The Best of Both Worlds

Welcome to the 16th edition of the BKI Quarterly Report, prepared by Contact Asset Management. Typically, we use these reports to share our thoughts on topical issues that are front of mind for many of our fellow BKI Investment Company (BKI) shareholders. This report and previous issues are available on the BKI website ( Please subscribe online to receive these reports, as well as other news and information relevant to BKI shareholders.

This report looks at the Active versus Passive investing debate. It is an issue with a number of moving parts and interest groups. Exchange Traded Funds (ETF) are growing in popularity- partly due to their low cost structure but also due to the instant diversification and transparency they provide. In this report, we explain how a Listed Investment Company (LIC) such as BKI compares to both an ETF and traditional managed funds. As always, we try to take a balanced view -on a topic that is causing a fair bit of angst on opposing sides.

However, on this occasion our aim is to highlight the benefit of a low cost, closed-end vehicle that is actively managed by an investment team that are aligned with shareholders. BKI is actively managed and low cost, and therein lies its advantage. This is a rare combination in the Australian funds management industry, which are typically active and expensive or passive and cheap. We believe that BKI offers investors the best of both worlds.

Nevertheless, we do note that the active versus passive management argument does not have to be an either/or choice for investors. There is merit in combining the two in order to effectively diversify a portfolio.

What this report does highlight, and we hope will be an important takeaway for readers, is the importance of fees. BKI is managed by Contact Asset Management for 0.10% – among the lowest rates in the Australian market. The total cost to-run BKI (referred to as the Management Expense Ratio) is 0.15%. Thomson Reuters Lipper pegs the average expense ratio at 1.40% for an actively managed equity fund, compared to 0.60% for the average passive equity fund.

Importantly, low cost has not meant low quality or low return.
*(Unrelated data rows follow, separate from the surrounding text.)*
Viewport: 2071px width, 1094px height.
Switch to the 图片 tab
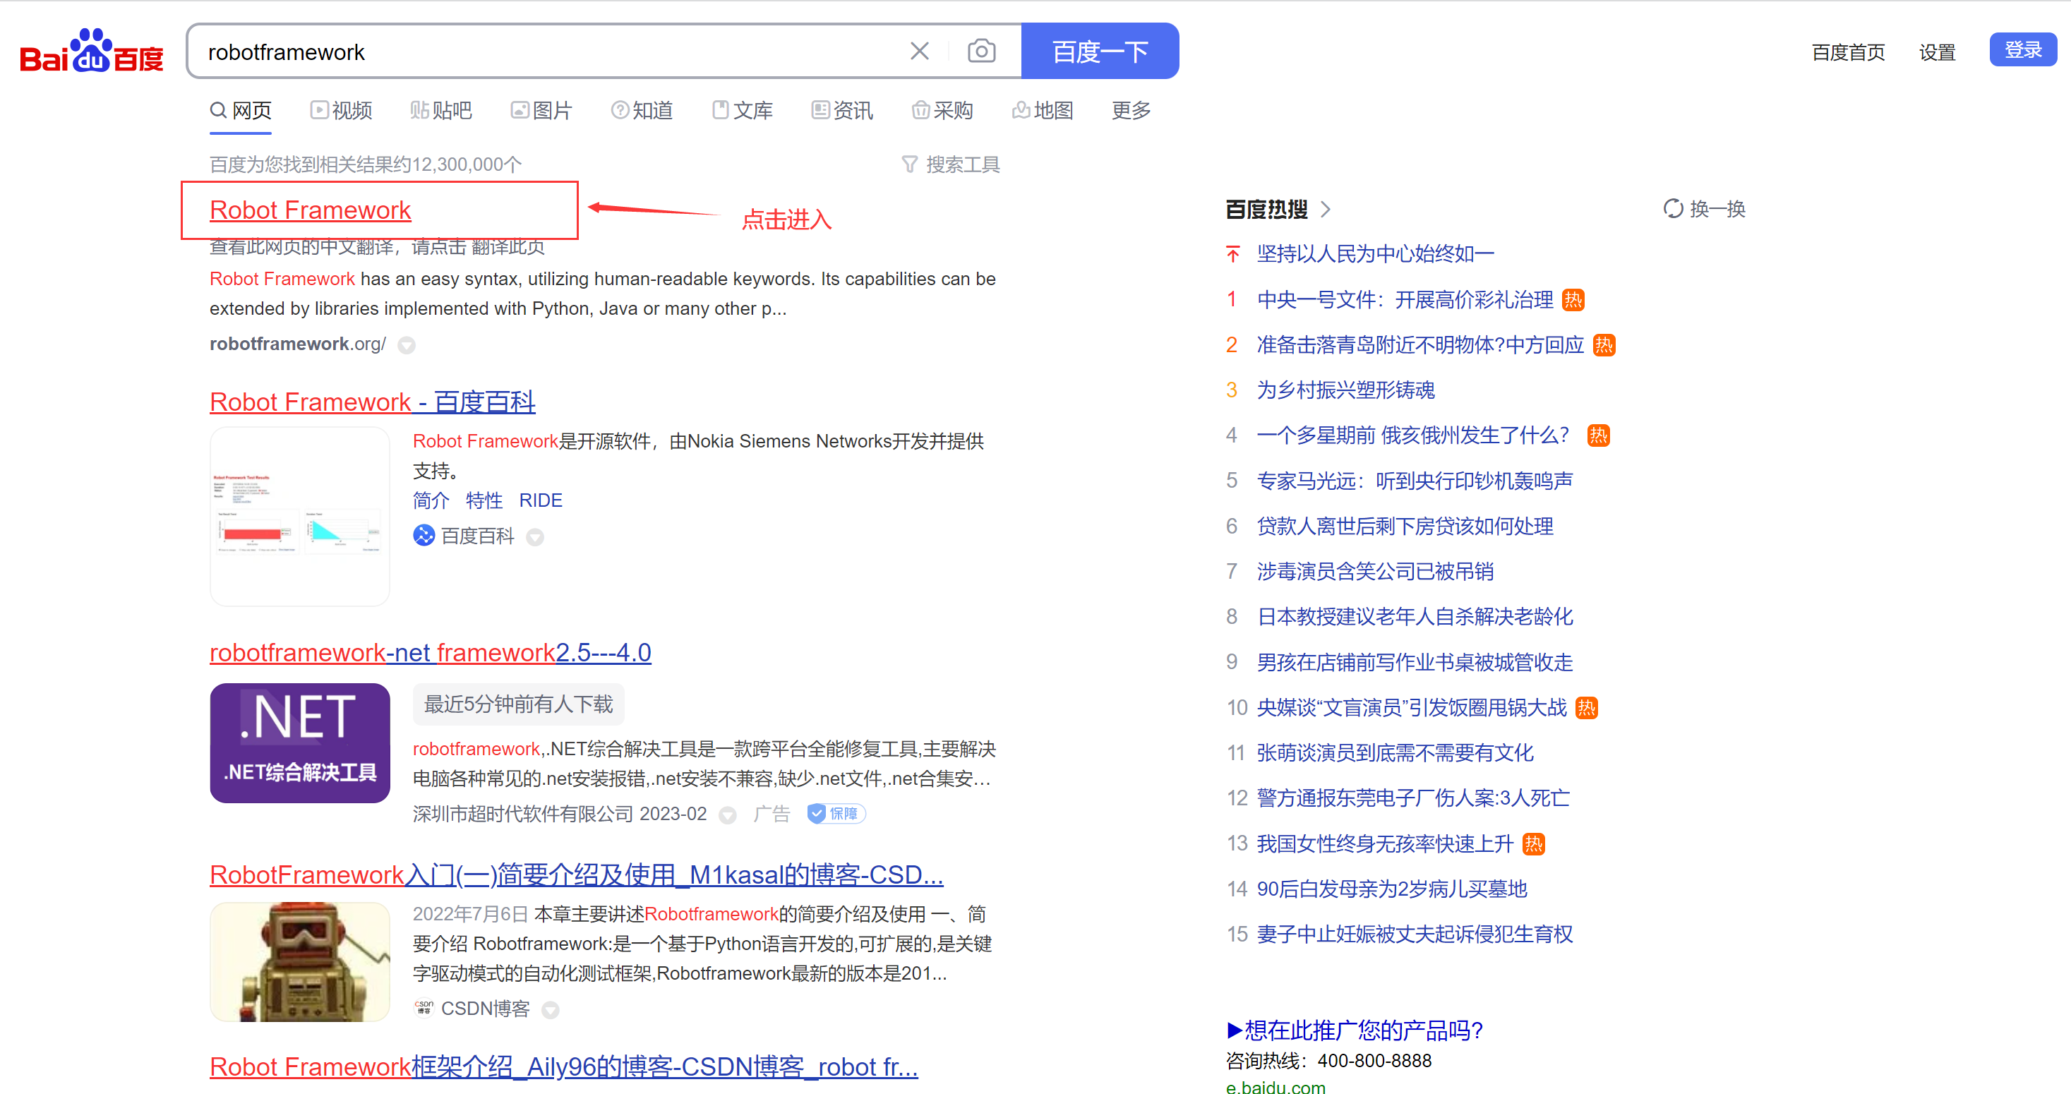click(542, 110)
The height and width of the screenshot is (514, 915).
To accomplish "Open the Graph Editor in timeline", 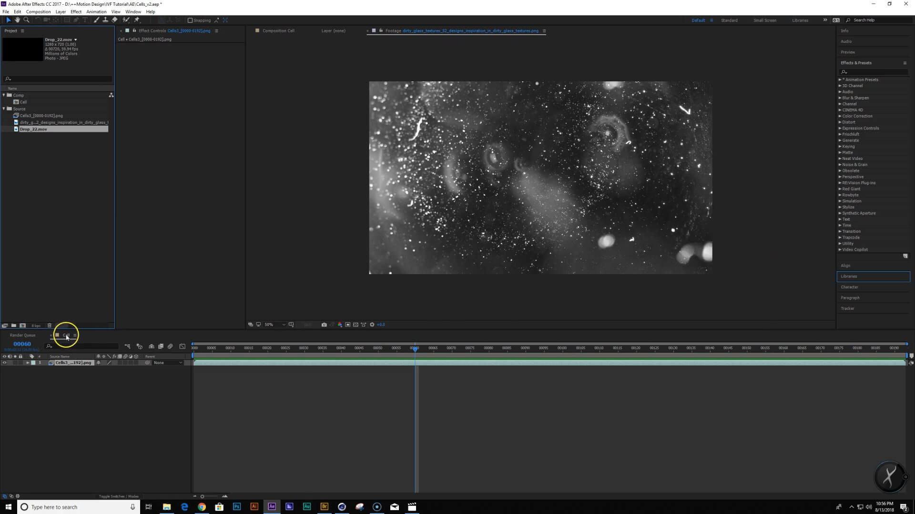I will pos(182,346).
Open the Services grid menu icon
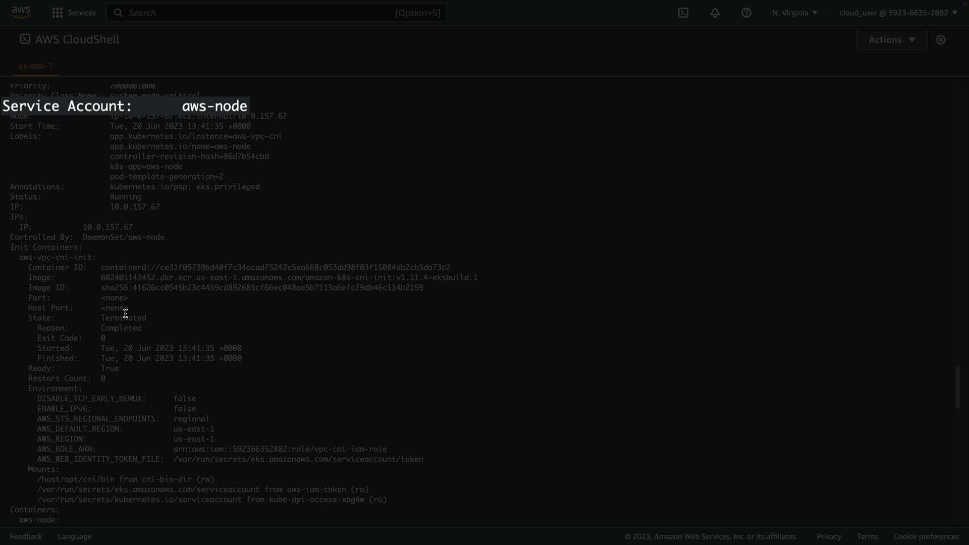This screenshot has height=545, width=969. coord(58,13)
Over the 10 years to 31 August 2017, the return for BKI shareholders beat the market (S&P/ASX300 Accumulation Index) by 2.9% per annum. To put that in perspective, $1 invested into the market index ten years ago would now be worth $1.41. The same $1 invested into BKI would be worth $1.86. Not bad considering that ten years ago, you would have put your money into the market just before the Global Financial Crisis hit!